>>>
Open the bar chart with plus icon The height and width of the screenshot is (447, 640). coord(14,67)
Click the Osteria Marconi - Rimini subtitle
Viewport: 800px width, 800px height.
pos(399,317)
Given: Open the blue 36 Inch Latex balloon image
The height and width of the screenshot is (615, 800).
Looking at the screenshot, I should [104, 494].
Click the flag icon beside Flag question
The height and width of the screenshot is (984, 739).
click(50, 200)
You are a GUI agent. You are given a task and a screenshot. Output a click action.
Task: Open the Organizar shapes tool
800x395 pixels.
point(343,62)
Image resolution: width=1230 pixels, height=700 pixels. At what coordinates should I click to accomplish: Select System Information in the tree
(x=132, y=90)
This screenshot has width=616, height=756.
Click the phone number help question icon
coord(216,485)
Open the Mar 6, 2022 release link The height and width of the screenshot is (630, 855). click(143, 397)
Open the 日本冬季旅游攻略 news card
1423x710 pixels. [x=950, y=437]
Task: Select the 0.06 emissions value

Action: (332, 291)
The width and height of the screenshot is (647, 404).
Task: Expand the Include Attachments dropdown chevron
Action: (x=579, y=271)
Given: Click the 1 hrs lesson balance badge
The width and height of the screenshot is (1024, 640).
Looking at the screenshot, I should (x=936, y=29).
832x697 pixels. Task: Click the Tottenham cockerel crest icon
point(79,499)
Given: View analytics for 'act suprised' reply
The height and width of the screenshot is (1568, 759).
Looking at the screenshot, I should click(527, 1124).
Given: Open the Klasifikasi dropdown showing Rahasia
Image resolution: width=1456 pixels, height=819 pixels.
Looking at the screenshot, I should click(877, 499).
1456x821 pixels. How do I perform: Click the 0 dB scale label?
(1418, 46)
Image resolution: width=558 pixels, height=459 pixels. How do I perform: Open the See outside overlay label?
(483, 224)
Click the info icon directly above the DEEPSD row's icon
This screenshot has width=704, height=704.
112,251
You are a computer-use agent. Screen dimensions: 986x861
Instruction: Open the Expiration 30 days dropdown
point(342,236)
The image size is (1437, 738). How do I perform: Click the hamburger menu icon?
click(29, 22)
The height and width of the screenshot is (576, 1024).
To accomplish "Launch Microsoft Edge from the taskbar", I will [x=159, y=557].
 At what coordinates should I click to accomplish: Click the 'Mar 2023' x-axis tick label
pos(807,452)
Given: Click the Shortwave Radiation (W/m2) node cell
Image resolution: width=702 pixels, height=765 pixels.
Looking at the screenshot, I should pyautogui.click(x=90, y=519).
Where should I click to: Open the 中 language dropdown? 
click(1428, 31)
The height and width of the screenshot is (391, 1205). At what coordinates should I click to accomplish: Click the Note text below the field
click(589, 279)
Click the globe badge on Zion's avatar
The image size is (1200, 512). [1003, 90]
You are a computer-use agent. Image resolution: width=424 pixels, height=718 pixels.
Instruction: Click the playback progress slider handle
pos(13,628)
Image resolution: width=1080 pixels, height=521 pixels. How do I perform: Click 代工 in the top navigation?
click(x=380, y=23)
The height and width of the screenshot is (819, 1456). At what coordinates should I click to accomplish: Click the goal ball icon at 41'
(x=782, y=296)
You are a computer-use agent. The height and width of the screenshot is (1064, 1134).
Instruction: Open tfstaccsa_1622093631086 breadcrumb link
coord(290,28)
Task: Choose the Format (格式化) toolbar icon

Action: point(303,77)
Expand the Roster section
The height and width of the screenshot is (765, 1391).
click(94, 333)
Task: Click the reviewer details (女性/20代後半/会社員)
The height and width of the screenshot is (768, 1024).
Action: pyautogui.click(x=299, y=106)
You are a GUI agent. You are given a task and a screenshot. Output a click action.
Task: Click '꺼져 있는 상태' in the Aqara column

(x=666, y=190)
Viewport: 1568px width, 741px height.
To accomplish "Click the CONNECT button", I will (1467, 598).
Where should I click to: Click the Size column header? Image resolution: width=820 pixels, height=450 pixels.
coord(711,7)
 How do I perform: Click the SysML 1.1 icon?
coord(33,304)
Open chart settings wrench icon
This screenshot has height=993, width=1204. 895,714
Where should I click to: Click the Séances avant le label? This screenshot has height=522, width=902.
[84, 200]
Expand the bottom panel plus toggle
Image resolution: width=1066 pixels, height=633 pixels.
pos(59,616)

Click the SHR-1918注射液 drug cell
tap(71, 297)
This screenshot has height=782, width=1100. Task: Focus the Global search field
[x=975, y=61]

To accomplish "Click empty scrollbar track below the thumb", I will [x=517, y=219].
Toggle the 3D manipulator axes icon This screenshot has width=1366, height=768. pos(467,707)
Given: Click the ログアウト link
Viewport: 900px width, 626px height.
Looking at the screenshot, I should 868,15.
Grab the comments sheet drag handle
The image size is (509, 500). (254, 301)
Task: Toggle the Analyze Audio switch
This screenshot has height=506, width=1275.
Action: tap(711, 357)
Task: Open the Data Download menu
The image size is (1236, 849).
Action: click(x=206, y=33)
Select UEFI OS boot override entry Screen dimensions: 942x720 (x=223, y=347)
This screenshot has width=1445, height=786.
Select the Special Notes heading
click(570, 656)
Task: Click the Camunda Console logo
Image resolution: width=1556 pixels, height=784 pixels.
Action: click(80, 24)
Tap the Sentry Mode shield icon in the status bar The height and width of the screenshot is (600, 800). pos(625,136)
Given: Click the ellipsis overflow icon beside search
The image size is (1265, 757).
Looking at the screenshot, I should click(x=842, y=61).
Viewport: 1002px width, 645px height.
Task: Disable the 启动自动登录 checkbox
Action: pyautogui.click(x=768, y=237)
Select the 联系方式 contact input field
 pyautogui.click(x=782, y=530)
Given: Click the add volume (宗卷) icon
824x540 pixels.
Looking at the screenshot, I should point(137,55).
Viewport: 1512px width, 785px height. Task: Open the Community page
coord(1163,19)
<<<
What this task involves :: Write out the lines from the one containing "You are a computer-use agent. Screen" through the one containing "Action: pyautogui.click(x=299, y=106)", inclusive, exactly as they appear.

Exercise result ::
You are a computer-use agent. Screen dimensions: 986x861
Instruction: Open the Expiration 30 days dropdown
point(342,236)
The image size is (1437, 738). How do I perform: Click the hamburger menu icon?
click(29, 22)
The height and width of the screenshot is (576, 1024).
To accomplish "Launch Microsoft Edge from the taskbar", I will [x=159, y=557].
 At what coordinates should I click to accomplish: Click the 'Mar 2023' x-axis tick label
pos(807,452)
Given: Click the Shortwave Radiation (W/m2) node cell
Image resolution: width=702 pixels, height=765 pixels.
Looking at the screenshot, I should pyautogui.click(x=90, y=519).
Where should I click to: Open the 中 language dropdown? 
click(1428, 31)
The height and width of the screenshot is (391, 1205). At what coordinates should I click to accomplish: Click the Note text below the field
click(589, 279)
Click the globe badge on Zion's avatar
The image size is (1200, 512). [1003, 90]
You are a computer-use agent. Image resolution: width=424 pixels, height=718 pixels.
Instruction: Click the playback progress slider handle
pos(13,628)
Image resolution: width=1080 pixels, height=521 pixels. How do I perform: Click 代工 in the top navigation?
click(x=380, y=23)
The height and width of the screenshot is (819, 1456). At what coordinates should I click to accomplish: Click the goal ball icon at 41'
(x=782, y=296)
You are a computer-use agent. The height and width of the screenshot is (1064, 1134).
Instruction: Open tfstaccsa_1622093631086 breadcrumb link
coord(290,28)
Task: Choose the Format (格式化) toolbar icon

Action: point(303,77)
Expand the Roster section
The height and width of the screenshot is (765, 1391).
click(94, 333)
Task: Click the reviewer details (女性/20代後半/会社員)
The height and width of the screenshot is (768, 1024).
Action: pyautogui.click(x=299, y=106)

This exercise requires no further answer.